Santoral del 13 de Enero

  • Conmemoración del Bautismo de N. S. J.
  • San Godofredo, Abad
  • San Potito, Mártir
  • Santa Glafira, Virgen
  • Santos Gumersindo y Servideo, Mártires
  • San Berno, Abad de Cluny
  • Santos Hermilo y Estratónico, Mártires
  • San Agrecio, Obispo de Tréveris
  • Beato Godofredo de Kappenberg, Conde y Religioso
  • Beata Verónica de Binasco, Virgen
  • Y en otras partes, otros muchos santos Mártires y Confesores, y santas Vírgenes. R. Deo Gratias.

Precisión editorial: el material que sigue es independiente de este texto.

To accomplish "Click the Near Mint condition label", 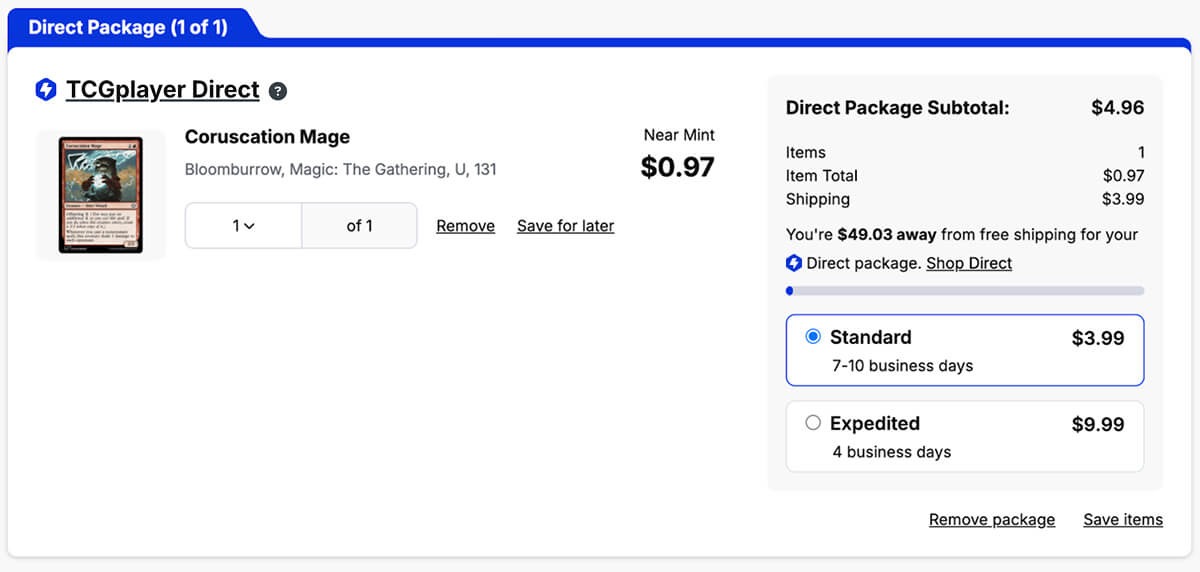I will point(679,135).
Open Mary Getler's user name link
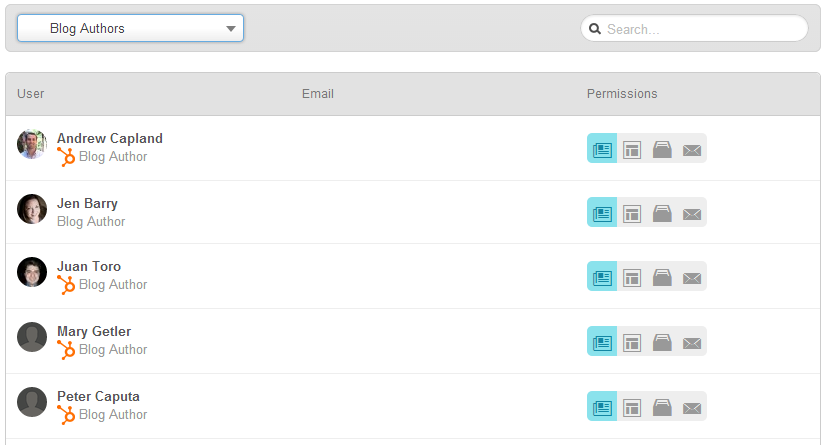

CONMEMORACIÓN DEL BAUTISMO
DE NUESTRO SEÑOR JESUCRISTO




Estaba San Juan Bautista en las orillas del Jordán bautizando y exhortando a penitencia, cuando llegó a él el Salvador del mundo, de treinta años de edad. Al acercarse al Bautista, conoció éste, por luz sobrenatural, que el que venía a pedirle el bautismo era el Mesías verdadero; y así, al ver al Salvador, exclamó: Pues qué, Señor, ¿Vos venís a mí a ser bautizado, cuando debo yo ser bautizado de Vos? EL Señor le contestó que convenía sujetarse a los decretos de la divina Sabiduría. Abrióse el Cielo y vio San Juan que el Espíritu Santo bajaba sobre Jesucristo en figura de paloma, y al mismo tiempo oyó una voz que decía: Este es mi Hijo querido, en el que tengo Yo todas mis complacencias.

Bautizándose Jesús, nos enseñó la necesidad del bautismo para todos, y además su humildad, autorizó el bautismo del Bautista; el Espíritu Santo declaró la divinidad del Salvador, y por último, santificó las aguas habilitándolas para redimir los pecados.